# Relationship on Pause



## AheadOfMyAge (Feb 12, 2012)

Long story - here goes.

I've been with a girl I met at college for over 2 years. We're both 20 now. After being together for 8 months, we began living together. She's currently 2 months pregnant, I make enough to support a family without struggling much.

I bought an engagement ring and planned to marry her, up until last week.

Call it hormones or whatever, but we began bickering through little problems in our relationship. 


3+ years ago, she was in a relationship with someone who became a celebrity. She stopped contacting him months after dating when she realized how much it bothered me. She's gone behind my back a few times and contacted him since, however, we've always pulled through it. 

She wakes up the other day and tells me she cheated on me in her dream with him. Says it was a nightmare. Cool. While I was at work, she posts on his FB Fan-Page how much she missed him and still loves him and listed her number.

She deleted the trail left on her page but due to Facebook's awesome privacy "____ posted on ____'s page: _________". Sweet. 

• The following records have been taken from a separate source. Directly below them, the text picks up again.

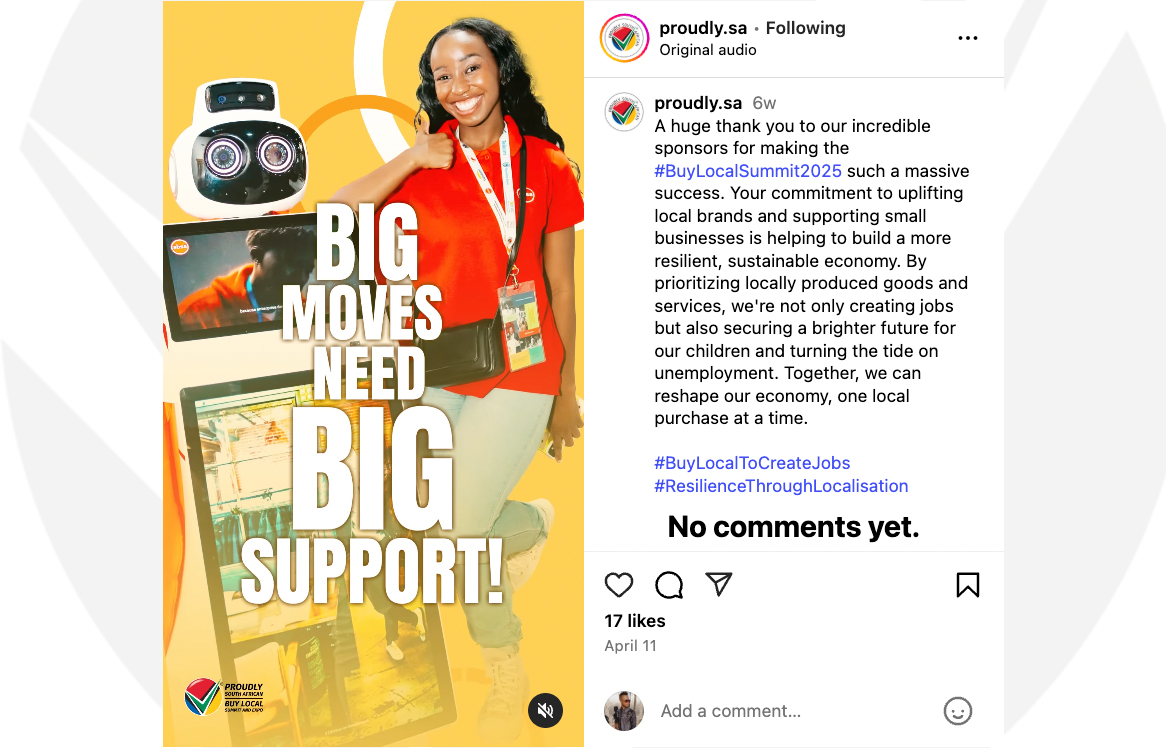Image resolution: width=1166 pixels, height=748 pixels.
Task: Unmute the video with speaker icon
Action: pos(546,710)
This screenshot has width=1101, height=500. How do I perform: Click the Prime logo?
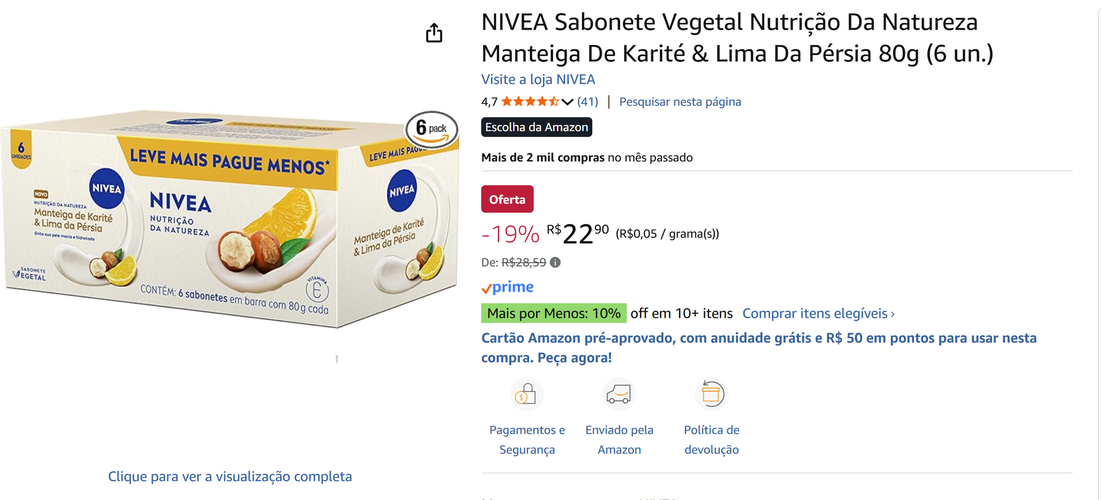(508, 288)
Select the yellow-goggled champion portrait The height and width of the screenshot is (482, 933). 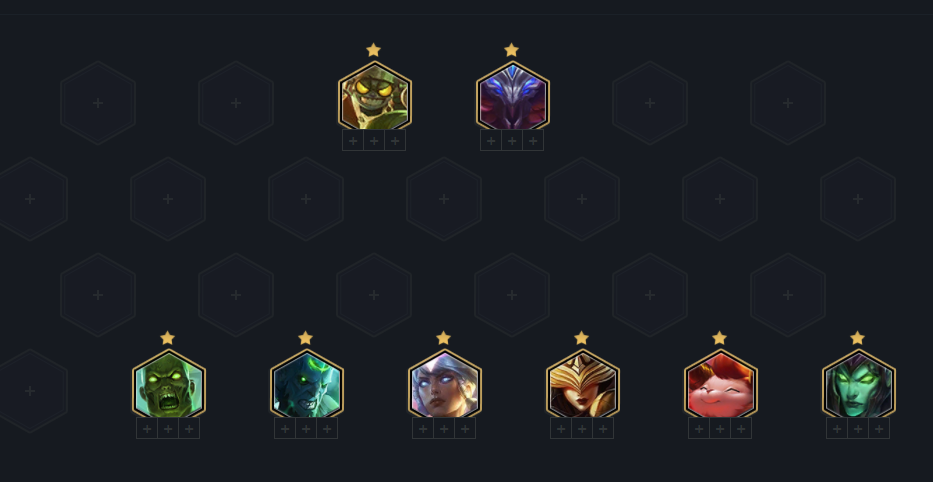tap(374, 95)
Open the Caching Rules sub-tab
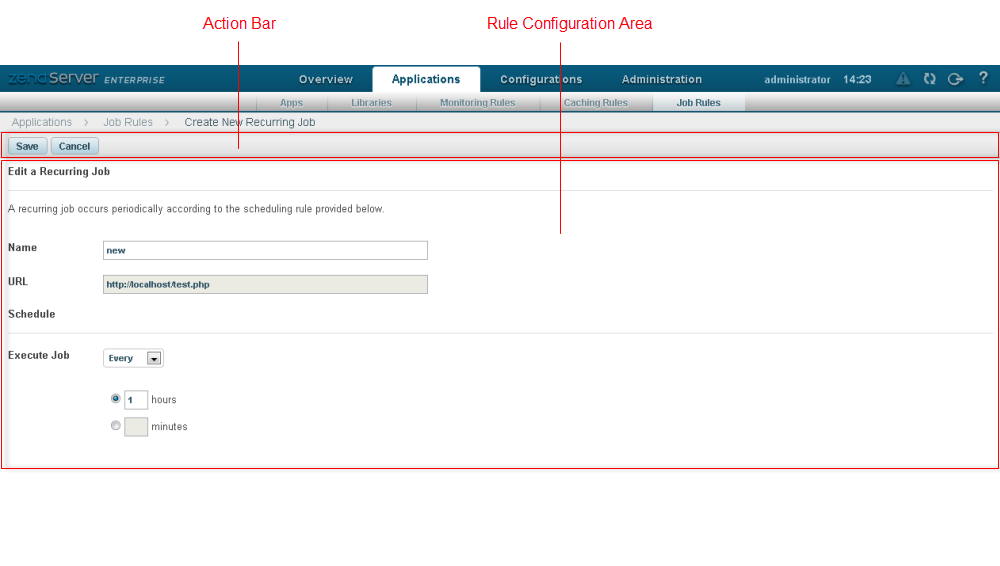This screenshot has width=1000, height=566. 595,102
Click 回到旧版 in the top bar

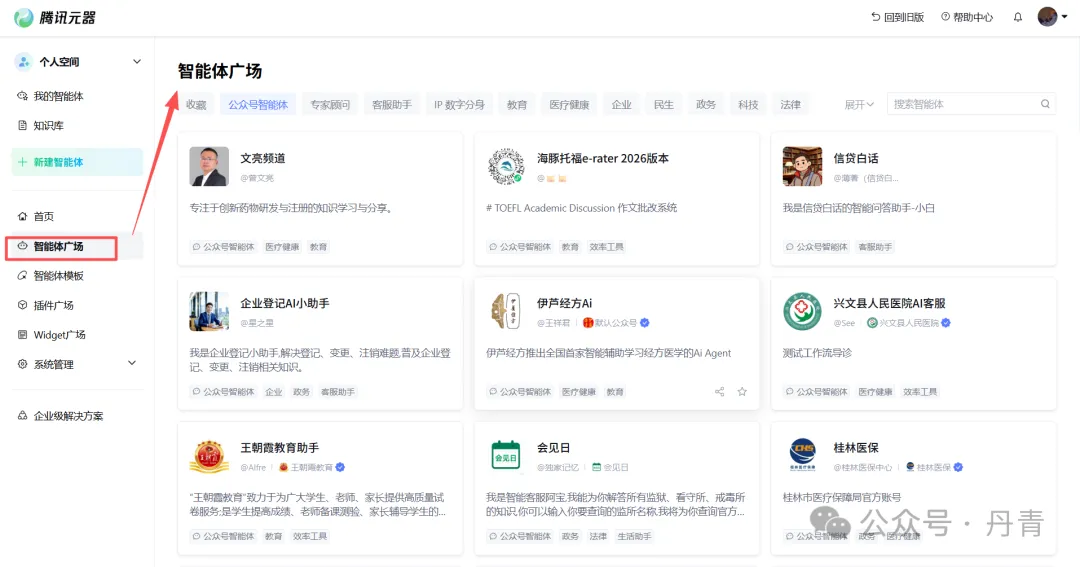pyautogui.click(x=897, y=17)
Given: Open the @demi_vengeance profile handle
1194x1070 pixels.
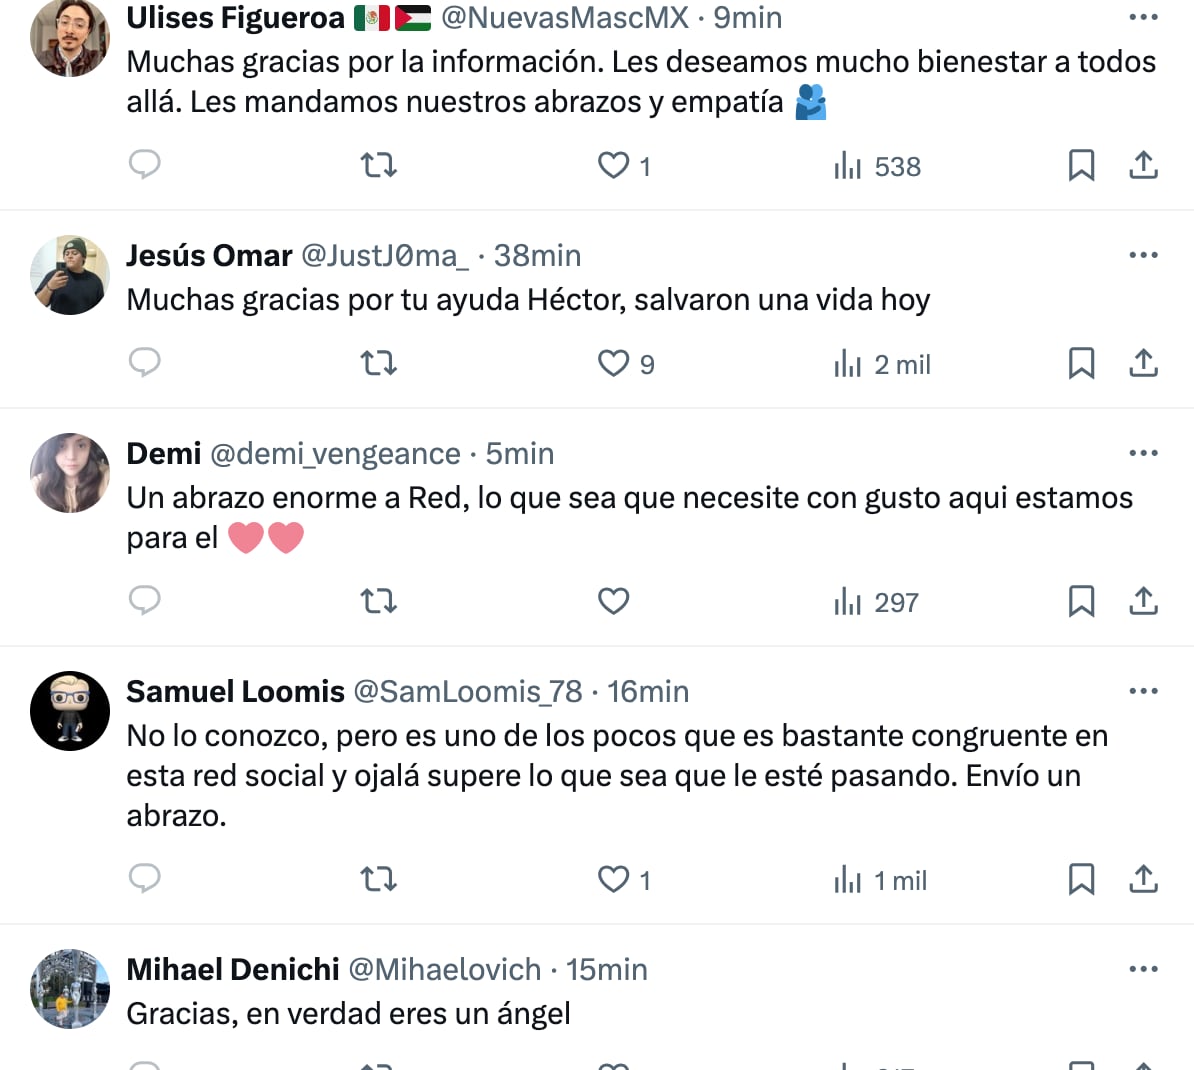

I confronted her about it, and she deleted it off his page, and denied those feelings about him. Tells me she only loves me and doesn't know what she was thinking.


I don't want to be in a relationship with someone who has feelings for someone else. I don't want to be with her knowing she'd rather be with him. If he wasn't famous and too occupied with everyone else, I wouldn't be the one in the picture.

What's stopping me from leaving is the baby and the fact that I miss what we were.


I need advice. I'm tired of being lied to, and I refuse to be in second place.


----------



## 5stringpicker (Feb 11, 2012)

Your in deep sheet with her pregnant. Its the F'ing you're going to get for the F'ing you got. Hopefully its your kid you'll be paying for for the next 18 or so years. 
Sounds like this girl has every quality I'd would want in a woman. Dishonesty, disloyalty; you name it. Don't worry, as soon as you turn your back, she’ll be in contact with him.


----------



## tacoma (May 1, 2011)

Dude you`re already screwed because you got her pregnant.
Don`t screw yourself even more by marrying this girl.

Split up with her, do not be there when the child is born, DNA paternity test before you agree to any support or parenthood.

Cover your ass, you`re too young and she`s too immature.


----------